As a child I recall our teachers have a desk cluttered with the flowers that all of us seemed to have in our backyards. Wrapping the woody stems in damp paper towel then wrapping the stems with tinfoil.
These beauties came from my girlfriends home in Faraday. What a gorgeous gift. Every time I walk past them I'm reminded of her generosity as their smell is heavenly.
The lilac bush growing up in our backyard as children was a light variety with a powerhouse of scent. I remember how when new neighbours moved in, they didn't realize what it was and while my mom was out chopped down over half of the 100 year old 20 foot high lilac bush. We were devastated!
When driving out in the country on heritage properties, the homes may be crumbling yet you always seem to find a healthy stand of lilac, as if the trees were comforting the old place. Beside the lilacs you will usually always find a patch of hardy rhubarb as well.
The fact that the two plants are frequently found together gives us insight into the character of Canadian settlers who valued beauty as much as food. Rhubarb sustained their bodies and the lilacs nourished their souls after the sometimes long and dreary winters.
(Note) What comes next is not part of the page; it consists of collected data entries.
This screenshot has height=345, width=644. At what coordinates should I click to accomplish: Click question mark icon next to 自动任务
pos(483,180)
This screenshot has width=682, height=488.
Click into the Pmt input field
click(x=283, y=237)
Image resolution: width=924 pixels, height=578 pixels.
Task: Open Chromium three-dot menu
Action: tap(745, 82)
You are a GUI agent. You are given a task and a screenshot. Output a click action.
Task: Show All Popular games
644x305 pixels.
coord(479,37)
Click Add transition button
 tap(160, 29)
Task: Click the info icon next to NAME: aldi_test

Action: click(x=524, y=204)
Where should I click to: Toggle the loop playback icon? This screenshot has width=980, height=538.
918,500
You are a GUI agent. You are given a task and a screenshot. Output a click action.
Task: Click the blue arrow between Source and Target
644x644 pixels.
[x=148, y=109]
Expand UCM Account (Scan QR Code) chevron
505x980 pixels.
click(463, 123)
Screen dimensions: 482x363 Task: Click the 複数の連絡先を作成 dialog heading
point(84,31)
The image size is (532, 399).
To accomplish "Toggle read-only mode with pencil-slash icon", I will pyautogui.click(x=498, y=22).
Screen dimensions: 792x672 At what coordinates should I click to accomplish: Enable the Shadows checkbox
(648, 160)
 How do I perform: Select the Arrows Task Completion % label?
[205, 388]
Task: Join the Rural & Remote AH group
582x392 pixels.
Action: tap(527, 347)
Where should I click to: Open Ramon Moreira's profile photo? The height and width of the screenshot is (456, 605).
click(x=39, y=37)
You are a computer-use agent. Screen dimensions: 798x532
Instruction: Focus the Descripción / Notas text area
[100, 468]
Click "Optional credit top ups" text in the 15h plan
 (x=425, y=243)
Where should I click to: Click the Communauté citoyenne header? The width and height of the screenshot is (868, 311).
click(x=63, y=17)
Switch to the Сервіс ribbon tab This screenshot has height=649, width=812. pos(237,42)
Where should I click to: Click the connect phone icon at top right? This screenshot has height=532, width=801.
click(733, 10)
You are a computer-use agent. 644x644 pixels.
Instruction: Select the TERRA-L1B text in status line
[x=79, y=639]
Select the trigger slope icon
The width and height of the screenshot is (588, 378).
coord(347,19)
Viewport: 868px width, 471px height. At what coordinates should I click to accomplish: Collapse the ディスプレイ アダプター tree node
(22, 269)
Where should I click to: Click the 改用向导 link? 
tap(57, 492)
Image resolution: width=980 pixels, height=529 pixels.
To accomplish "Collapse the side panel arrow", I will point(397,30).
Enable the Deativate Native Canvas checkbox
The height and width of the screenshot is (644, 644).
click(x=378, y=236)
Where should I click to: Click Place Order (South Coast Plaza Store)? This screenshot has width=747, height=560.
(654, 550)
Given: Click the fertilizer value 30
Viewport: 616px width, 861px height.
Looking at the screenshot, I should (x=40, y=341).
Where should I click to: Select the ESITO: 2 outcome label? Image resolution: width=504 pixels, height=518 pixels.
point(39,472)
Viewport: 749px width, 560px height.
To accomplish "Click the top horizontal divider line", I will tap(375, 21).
The sight of a rhubarb shoots poking through the soil must have been welcome after a winter diet of root vegatables and dried fruit. Rhubarb is an excellent source of vitamins A and C, potassium, magnesium, and calcium. The leaves contain oxalic acid, which keeps moose and deer from eating the rhubarb.
The lilac is one of the longest-lived shrubs. The oldest known in bush in North America is over three hundred years old. In mythology, lilac is the flower of the Goddess Venus which is understandable when you smell the flowers in full bloom.
The first shrub I planted in our new home up North was a lilac. I'm impatient as I want it to grow faster than it is! Yet just like pioneers, when circumstances change and it is time to move on to a new location, the person who follows us will have the joy of lilacs (and rhubarb!) to enjoy for many years to come. Both plants will serve you well and seem to thrive on neglect. So plant your lilacs and rhubarb this Spring if you don't have any yet. Nurture you body but your soul as well.